Instruções e requisitos: Transcreva fielmente o trecho do diálogo abaixo, começando em "Contarei amanhã." e terminando em "também estou cansada.".

Posso ver um brilho.
-
Consegue ver as velas?
-
Quase nada.
-
São borrões luminosos.
-
Pode me ver?
-
Não, minha fada.
-
Mas posso ouvi-la
e tocá-la.
-
Jane, pensei que ficaria
revoltada ao me ver.
-
Pensou?
-
Estou horrível, Jane?
-
Sim, senhor.
Sabe que sempre foi.
-
Bem, a maldade
não foi tirada da senhorita
-
onde quer que tenha ido.
-
Estive com pessoas
muito melhores que o senhor,
-
muito mais refinadas
e superiores.
-
Bem, mas com que foi
que a senhorita esteve?
-
Não conseguirá arrancar isso
de mim hoje.
-
Está muito cansado.
Contarei amanhã.
-
Criança malvada!
-
Nascida de fadas,
mas criada por humanos.
-
Agora vou deixá-lo.
-
Estive viajando
nos últimos três dias
-
e eu também estou cansada.
-
Boa noite, senhor.
-
Jane...
-
Esteve apenas com mulheres?
-
Boa noite, senhor.
-
Então esse st. John Rivers...
-
Ele é seu primo?
-
Sim, senhor.
-
Você gosta dele, Jane?
-
St. John é um homem
muito bom.
-
Não tinha como não gostar dele.
-
Ele é um homem
com habilidades?
-
Com muitas habilidades,
senhor.

(Registros armazenados)

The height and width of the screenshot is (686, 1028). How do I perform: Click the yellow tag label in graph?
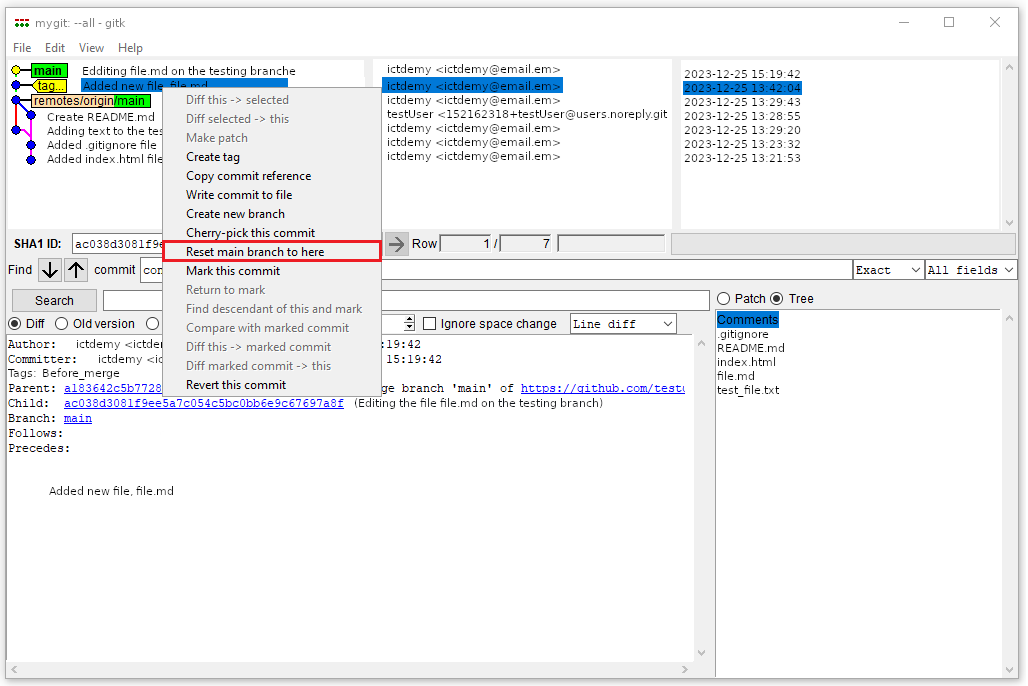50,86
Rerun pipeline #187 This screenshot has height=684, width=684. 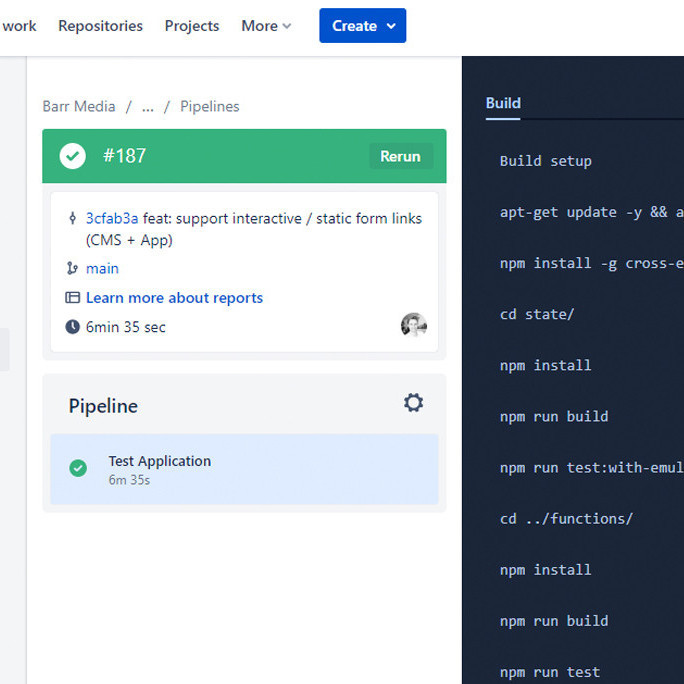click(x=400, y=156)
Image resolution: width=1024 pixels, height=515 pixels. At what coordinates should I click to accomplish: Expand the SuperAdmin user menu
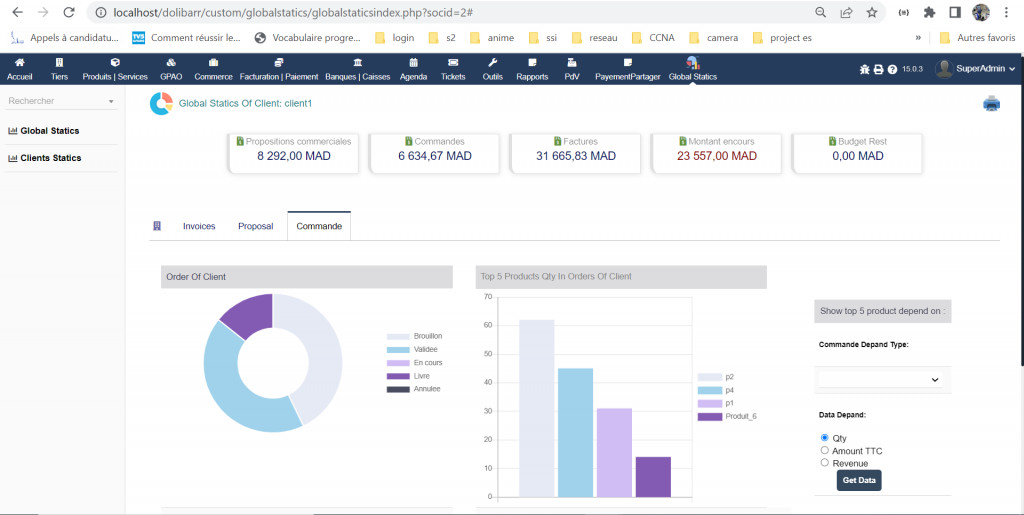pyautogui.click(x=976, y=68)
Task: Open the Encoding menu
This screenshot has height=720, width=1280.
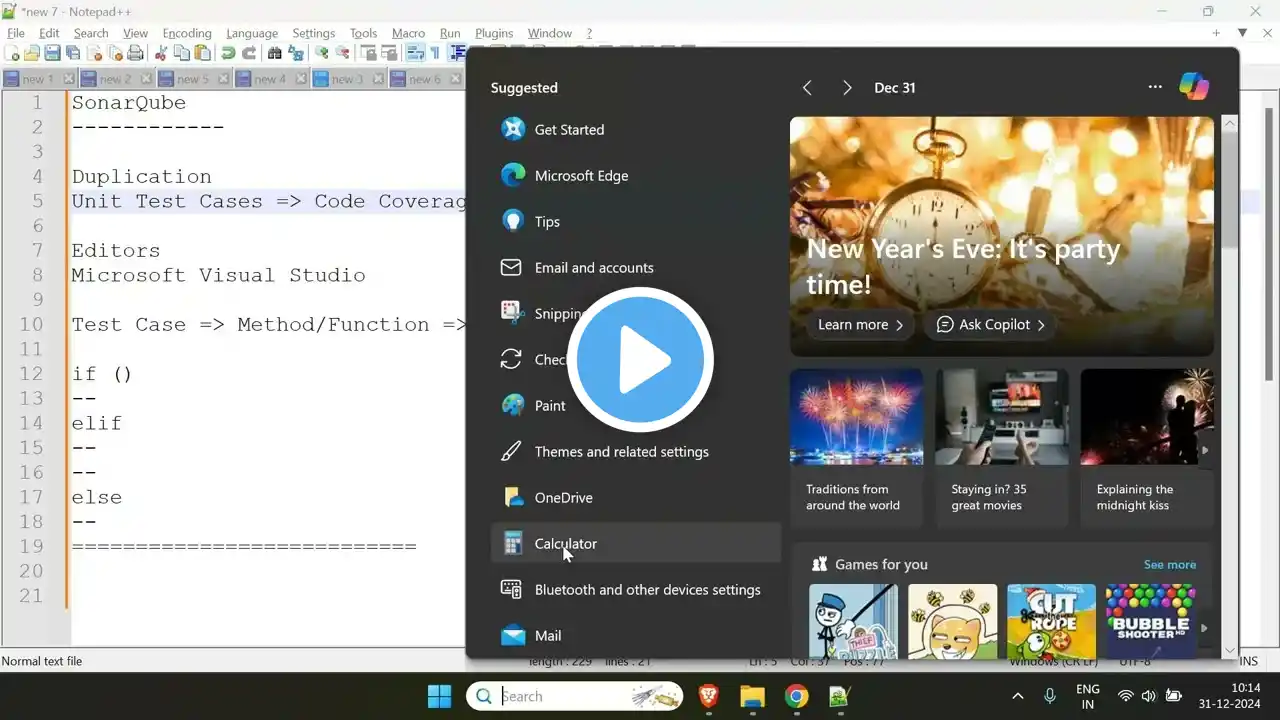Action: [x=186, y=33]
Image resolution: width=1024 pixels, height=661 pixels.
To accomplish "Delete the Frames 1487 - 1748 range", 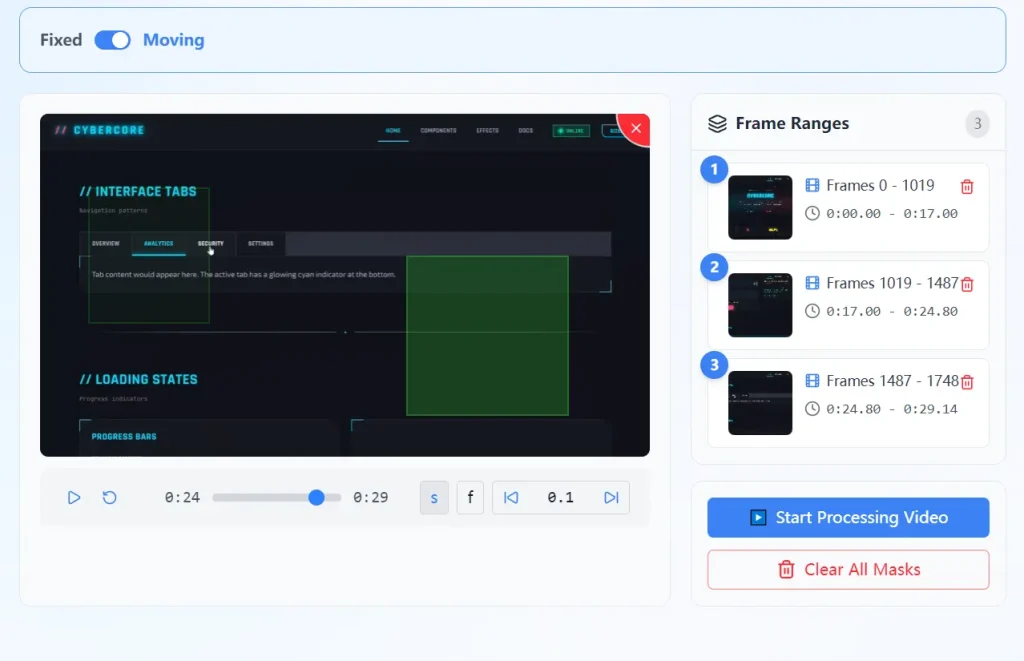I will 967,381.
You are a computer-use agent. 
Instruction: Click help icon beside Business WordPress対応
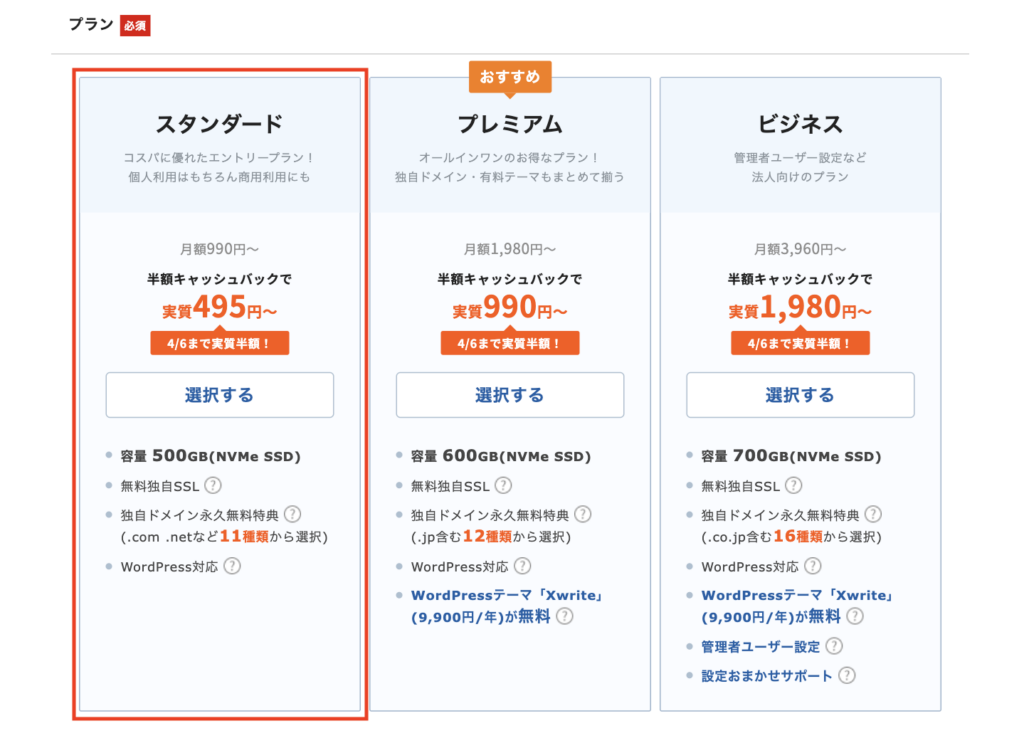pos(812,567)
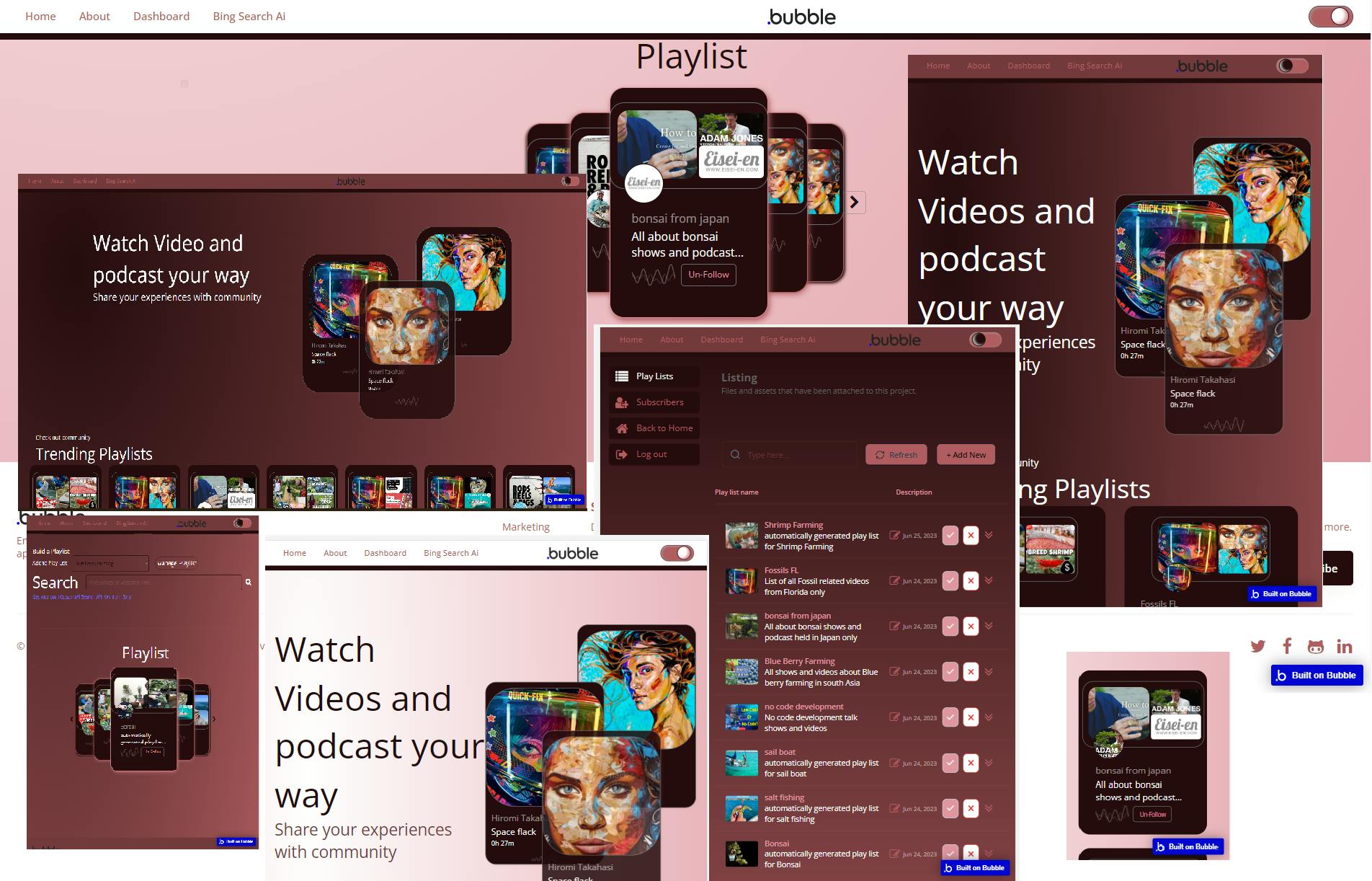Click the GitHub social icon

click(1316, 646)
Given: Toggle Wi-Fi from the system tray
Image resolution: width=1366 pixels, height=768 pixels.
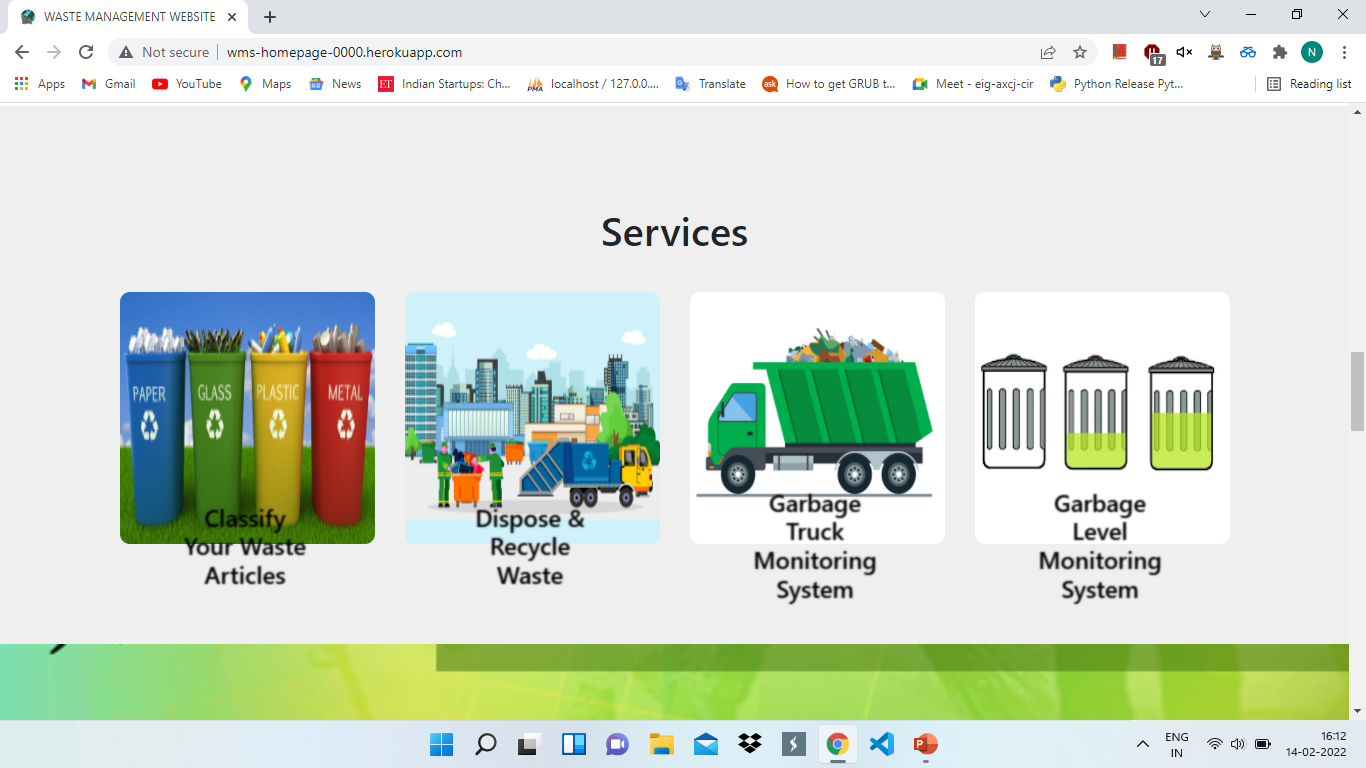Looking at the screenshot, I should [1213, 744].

Solução do problema:
Contarei amanhã.
-
Criança malvada!
-
Nascida de fadas,
mas criada por humanos.
-
Agora vou deixá-lo.
-
Estive viajando
nos últimos três dias
-
e eu também estou cansada.